Dora had made no sound, but Dick, glancing at her, saw that she was staring down at the hamper at her feet as though she saw something there that fascinated her. He, also, feared that the girls should have been left at home. Nor was he himself altogether fearless. Having spent his boyhood in and around Boston, he was unused to perilous mountain rides and he was glad when the car came to a jolting stop and Jerry’s voice, relief evident in its tone, sang out, “We’re up top, and all the rest of our ride will be going down.”

Mary opened her eyes and saw that the road had widened on what seemed to be a large ledge. Jerry climbed out and put huge stones in front and back of the wheels, then he held out his hand.

“Here’s where we start hunting for clues,” he said, smiling, but at the same time scanning his companion’s face hoping that all traces of fear had vanished.

Dora and Dick went to the outer edge of the road. “Such a view!” Dora cried, flinging her arms wide to take in the magnitude of it.

“Describe it, who can?”

“I’ll try!” Dick replied. “A bleak, barren, cruel desert lay miles below them like a naked, bony skeleton of sand and rock.”

Mary, clinging to the cowboy’s arm, joined the others but kept well back from the edge. “Jerry,” she said in an awed voice, “do you think – was this the very spot, do you suppose, where the stage was held up?”

“I reckon so,” Jerry replied, “as near as I could figure out from what Silas Harvey said.”

Dora turned. “Then somewhere along here was where poor Little Bodil was thrown into the road.”

The cowboy nodded.

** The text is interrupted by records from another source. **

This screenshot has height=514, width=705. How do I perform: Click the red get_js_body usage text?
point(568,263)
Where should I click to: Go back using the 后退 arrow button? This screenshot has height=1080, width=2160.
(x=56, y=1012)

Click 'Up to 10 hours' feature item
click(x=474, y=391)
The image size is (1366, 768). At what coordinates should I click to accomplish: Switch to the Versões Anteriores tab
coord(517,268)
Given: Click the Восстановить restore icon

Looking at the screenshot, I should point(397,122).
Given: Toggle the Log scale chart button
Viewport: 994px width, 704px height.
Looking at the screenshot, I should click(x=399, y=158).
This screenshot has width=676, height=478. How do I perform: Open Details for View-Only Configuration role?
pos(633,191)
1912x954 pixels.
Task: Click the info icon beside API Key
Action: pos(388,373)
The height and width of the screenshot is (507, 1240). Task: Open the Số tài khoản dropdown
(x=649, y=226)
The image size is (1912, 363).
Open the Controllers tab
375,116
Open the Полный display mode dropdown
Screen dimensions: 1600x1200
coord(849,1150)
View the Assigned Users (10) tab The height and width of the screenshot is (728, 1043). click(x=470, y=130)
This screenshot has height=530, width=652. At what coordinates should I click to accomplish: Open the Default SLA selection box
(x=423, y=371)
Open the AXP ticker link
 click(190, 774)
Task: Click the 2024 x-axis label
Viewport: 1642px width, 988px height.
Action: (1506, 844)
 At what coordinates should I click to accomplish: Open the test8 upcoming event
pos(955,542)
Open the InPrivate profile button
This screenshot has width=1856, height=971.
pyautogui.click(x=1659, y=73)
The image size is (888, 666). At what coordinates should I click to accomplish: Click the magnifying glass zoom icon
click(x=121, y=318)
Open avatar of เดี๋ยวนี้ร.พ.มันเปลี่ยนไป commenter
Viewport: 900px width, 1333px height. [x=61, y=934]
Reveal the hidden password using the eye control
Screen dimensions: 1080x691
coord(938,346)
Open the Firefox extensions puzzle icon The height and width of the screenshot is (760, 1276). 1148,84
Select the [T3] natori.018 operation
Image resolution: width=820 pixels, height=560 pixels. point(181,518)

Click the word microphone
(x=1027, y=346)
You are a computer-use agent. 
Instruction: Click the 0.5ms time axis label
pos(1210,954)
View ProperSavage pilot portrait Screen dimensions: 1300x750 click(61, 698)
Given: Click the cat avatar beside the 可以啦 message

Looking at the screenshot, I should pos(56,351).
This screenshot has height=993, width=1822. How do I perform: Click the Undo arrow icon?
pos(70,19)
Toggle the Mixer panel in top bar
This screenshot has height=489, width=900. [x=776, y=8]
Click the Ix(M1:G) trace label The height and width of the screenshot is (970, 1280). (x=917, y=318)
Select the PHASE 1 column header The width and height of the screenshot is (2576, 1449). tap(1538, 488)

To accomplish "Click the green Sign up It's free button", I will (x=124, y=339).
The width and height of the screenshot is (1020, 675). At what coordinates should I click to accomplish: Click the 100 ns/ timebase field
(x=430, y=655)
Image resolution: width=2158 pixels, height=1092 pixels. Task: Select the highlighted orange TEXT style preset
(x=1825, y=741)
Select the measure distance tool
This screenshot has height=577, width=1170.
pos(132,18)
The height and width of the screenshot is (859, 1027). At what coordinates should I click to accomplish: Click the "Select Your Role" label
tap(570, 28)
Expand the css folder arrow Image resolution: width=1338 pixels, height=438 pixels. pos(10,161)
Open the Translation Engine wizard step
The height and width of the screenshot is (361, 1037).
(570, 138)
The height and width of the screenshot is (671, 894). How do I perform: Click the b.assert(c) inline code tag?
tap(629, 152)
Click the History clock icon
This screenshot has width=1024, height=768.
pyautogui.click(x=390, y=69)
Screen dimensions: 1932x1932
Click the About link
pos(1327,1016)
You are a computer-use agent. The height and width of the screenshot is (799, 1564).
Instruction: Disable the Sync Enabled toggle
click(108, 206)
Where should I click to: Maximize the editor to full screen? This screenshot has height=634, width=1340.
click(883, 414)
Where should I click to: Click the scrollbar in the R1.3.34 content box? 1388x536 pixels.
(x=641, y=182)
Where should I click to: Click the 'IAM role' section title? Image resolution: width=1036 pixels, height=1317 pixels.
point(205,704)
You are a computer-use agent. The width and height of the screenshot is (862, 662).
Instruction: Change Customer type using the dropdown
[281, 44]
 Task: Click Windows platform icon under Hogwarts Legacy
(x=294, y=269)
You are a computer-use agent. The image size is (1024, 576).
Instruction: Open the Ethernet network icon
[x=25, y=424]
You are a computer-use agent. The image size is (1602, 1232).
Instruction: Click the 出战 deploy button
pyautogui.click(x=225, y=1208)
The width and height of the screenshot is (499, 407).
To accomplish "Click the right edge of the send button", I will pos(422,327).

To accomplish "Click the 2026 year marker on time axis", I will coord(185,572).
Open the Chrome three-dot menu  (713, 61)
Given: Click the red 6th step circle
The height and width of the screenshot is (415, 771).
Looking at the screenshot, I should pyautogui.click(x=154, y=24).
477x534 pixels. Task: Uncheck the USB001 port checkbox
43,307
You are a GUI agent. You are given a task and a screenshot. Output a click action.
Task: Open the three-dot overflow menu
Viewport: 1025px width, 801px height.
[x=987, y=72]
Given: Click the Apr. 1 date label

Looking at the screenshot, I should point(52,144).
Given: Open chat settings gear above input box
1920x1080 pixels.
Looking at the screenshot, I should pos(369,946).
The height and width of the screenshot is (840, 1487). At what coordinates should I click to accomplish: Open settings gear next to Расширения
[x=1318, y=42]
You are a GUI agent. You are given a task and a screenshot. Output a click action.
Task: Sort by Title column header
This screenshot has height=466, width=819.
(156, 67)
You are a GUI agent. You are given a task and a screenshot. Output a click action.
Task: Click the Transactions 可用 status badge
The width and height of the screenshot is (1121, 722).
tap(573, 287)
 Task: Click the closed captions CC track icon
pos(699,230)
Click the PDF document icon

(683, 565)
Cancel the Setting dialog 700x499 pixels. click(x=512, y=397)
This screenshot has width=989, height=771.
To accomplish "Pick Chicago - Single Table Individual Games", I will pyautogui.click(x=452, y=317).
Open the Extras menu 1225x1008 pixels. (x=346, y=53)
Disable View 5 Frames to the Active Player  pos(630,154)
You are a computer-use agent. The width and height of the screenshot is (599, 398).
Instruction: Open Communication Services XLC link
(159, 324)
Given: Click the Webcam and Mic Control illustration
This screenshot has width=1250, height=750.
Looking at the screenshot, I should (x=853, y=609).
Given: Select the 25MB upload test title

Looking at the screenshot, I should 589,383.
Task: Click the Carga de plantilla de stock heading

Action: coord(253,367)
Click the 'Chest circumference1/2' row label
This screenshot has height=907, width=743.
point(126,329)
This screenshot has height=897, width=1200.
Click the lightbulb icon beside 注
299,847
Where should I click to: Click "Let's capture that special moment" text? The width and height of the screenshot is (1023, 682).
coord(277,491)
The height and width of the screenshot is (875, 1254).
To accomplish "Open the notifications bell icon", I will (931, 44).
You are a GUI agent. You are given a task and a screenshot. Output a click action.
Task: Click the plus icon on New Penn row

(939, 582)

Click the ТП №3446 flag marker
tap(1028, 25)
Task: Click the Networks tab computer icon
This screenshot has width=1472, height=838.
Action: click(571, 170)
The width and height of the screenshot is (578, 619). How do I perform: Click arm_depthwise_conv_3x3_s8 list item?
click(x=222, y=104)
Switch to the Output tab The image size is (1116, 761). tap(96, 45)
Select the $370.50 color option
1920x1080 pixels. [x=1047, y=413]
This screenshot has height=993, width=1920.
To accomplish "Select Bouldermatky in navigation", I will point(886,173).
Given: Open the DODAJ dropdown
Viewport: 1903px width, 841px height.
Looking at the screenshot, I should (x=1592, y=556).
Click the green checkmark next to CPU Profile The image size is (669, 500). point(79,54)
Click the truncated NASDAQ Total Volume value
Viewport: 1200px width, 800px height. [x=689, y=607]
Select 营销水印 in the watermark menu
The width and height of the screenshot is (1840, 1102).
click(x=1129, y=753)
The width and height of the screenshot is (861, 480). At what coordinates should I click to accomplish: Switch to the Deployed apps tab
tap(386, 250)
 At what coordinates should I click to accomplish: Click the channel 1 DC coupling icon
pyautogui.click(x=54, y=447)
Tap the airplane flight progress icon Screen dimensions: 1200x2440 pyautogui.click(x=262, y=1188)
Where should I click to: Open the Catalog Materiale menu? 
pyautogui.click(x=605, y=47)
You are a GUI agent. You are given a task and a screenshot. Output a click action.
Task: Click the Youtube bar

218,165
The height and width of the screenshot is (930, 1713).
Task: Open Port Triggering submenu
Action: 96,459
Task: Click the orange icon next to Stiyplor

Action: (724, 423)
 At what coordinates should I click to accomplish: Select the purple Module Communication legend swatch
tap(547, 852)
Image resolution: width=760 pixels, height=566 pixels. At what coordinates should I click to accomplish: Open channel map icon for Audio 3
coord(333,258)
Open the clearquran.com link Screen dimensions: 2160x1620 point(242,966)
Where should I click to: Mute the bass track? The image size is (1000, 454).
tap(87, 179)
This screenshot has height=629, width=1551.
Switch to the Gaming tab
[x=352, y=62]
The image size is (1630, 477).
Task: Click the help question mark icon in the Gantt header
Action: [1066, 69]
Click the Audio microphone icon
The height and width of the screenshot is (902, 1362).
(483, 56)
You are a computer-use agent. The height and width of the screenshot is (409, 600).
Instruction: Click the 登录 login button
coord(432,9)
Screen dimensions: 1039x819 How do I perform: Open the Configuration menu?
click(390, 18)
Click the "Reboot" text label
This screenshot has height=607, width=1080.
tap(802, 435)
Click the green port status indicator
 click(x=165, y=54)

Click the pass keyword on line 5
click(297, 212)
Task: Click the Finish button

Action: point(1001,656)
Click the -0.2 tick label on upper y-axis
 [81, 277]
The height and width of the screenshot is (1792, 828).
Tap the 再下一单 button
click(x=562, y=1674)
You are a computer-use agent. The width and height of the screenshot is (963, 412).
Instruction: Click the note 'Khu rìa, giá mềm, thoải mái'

A saw-tooth peak rose just beyond them.

Dora, gazing at it, speculated aloud: “Could a wild beast have slunk around the curve there snatched the child and dashed away with it to its cave?”

“We’ll probably never know,” Dick replied. “That could have happened, couldn’t it Jerry?”

“I reckon so,” the cowboy began, when Mary caught his arm again. “Oh, Jerry,” she cried, “are there wild animals now – I mean living here in these mountains?”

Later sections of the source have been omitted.